Wo isser, der Motor?


Wer kennt ihn nicht, den Pritschen-LKW Magirus S 6500, den Wiking selbst nie ausgeliefert hat und der erst unter der "Sieper-Aegide" 1996 zur Serienreife gelangte?
Das Modell wurde unter der Nummer 769 01 35 in den Handel gebracht und ist natürlich nicht, wie das angefügte Label vermuten lässt im Maßstab 1:40 sondern im etwas kleineren Maßstab 1:50 gefertigt. Warum Peltzer seinerzeit einige unterschiedliche Maßstäbe für seine "großen Modelle" verwendete ist mir nicht bekannt. Vielleicht sollte der Magirus zu Werbezwecken produziert werden und der Auftraggeber hat diesen Maßstab für den Magirus gewünscht?
Aber hier soll gar nicht über den großen Maßstab philosophiert werden, sondern ich möchte eine neue Bastelei vorstellen. Wer genau hinsieht erkennt schon, wo ich diesmal die Säge, bzw das Messer angesetzt habe.
Er sieht ja ein bißchen so aus, als würde er über das "ganze Gesicht" fett und breit grinsen! :o)

 
Denn das Geheimnis des Magirus liegt unter der Motorhaube. Ein fein detaillierter Motor! Dummerweise lässt sich diese nicht öffnen, sodaß der eine oder andere Sammler vielleicht nicht einmal bemerkt hat, daß das Modell eine so wunderbare Motorattrappe besitzt? Vor Jahren hatte ich schon mal das Fahrerhaus vom Chassis abgehebelt um den Motor betrachten zu können. Beim Sammlertreffen 2011 in Ratingen (Hallo Elmar! ;o)) kam das Gespräch auf diesen Motor und ich habe großspurig angekündigt, die Motorhaube zu öffnen, damit man den Motor auch sehen kann, wenn die Kabine noch drauf sitzt! ;o)

 
Da heute so ein schäbiger Regentag war, ich frei hatte, habe ich mal wieder die Messer gewetzt und mich daran versucht, die Motorhaube zu öffnen. Mit dem Dremel hätte ich zu große Spaltmaße geschaffen. Ein zaghafter Versuch zeigte das! Also blieb nichts anderes übrig, als vorsichtig mit einen scharfen Messer an der Motorhaube entlang zu ritzen. Diese Prozedur hatte ich in ca. 3 Stunden bewältigt. Gefühlt dauerte es jedoch mindestens 10 Stunden!
Das Material ist an manchen Stellen deutlich dicker (zwischen 1,5- 2 mm) als bei den H0-Modellen.
Darum ist die Karosse ziemlich verschrammt und verkratzt da das Messer aufgrund der aufgewendeten Kraft einige Male abgerutscht ist.

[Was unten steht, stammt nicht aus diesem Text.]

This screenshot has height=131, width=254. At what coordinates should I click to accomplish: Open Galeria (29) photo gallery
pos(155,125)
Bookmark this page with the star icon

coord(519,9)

Nachdem die Motorhaube heraus geritzt war, stellte sich die Frage, wie befestigt man diese wieder an der Fahrerkabine, ohne kleben zu müssen? Ich wollte ja gerne bei Bedarf die Haube auch schließen können. Eine erste "Anprobe" zeigte nämlich, daß durch das ritzen so wenig Material fehlte, daß die Motorhaube mit geringen Spaltmaßen ziemlich genau in die Ursprungslage passte

 
Was dann so friemelige Dinge angeht bin ich wahrhaftig kein Profi. Also musste ich zunächst mal überlegen, wie ich die Motorhaube aufhänge, daß sie trotzdem klappbar ist. Hier zahlte sich aus, daß ich früher viele Modellbau-Zeitschriften geblättert habe! ;o)

 
Ich habe einfach zwei kurze Stücke Blumendraht mit "Tesafilm" von innen an die Motorhaube angeklebt. Vorher habe ich diese in eine "Scharnierform" gebogen. Diese beiden Drähte kann ich nun in die Rückseite des Armaturenbrett einhängen, nachdem ich
dort zwei Bohrungen gesetzt hatte.

 
Diese Bohrungen lassen sich mit viel Phantasie auf diesem Foto erahnen. Jetzt noch einen Draht ins Chassis gebohrt als Haltestange für die Motorhaube.
Fertig ist die "Schoose"! :o)
Die ganze Mechanik ist ziemlich hemdsärmelig und jeder "Feinmechaniker" würde sich angewiedert abwenden. Aber in der Vitrine macht das Modell einen guten Eindruck und so lange niemand an dem Modell herum rüttelt sitzt die Mechanik stabil genug und die Drahthaken sehen als Scharniere sogar realistisch aus.
Der ganze Umbau fand wieder "frei nach Schnauze" statt, ohne Zeichnung und mathematische Formeln. Und ich bin mit dem Ergebnis mehr als zufrieden.

 
Den Abschluss macht noch einmal ein Foto vom geschlossenen Modell. Die Motorhaube steht dezent auf, weil ich den Haltestab für die Motorhaube einfach "rustikal" umgebogen und über den Motorblock gelegt habe. Der trägt dardurch etwas auf! ;o) Natürlich gäbe es manches zu verbessern und vielleicht könnte man noch den einen oder anderen Kratzer aus der Haube und der Karosserie polieren. Ich bin aber mit meinen Erstlingswerk mehr als zufrieden und kann nun bei Bedarf den Motor betrachten ohne das Fahrerhaus vom Chassis zu heben.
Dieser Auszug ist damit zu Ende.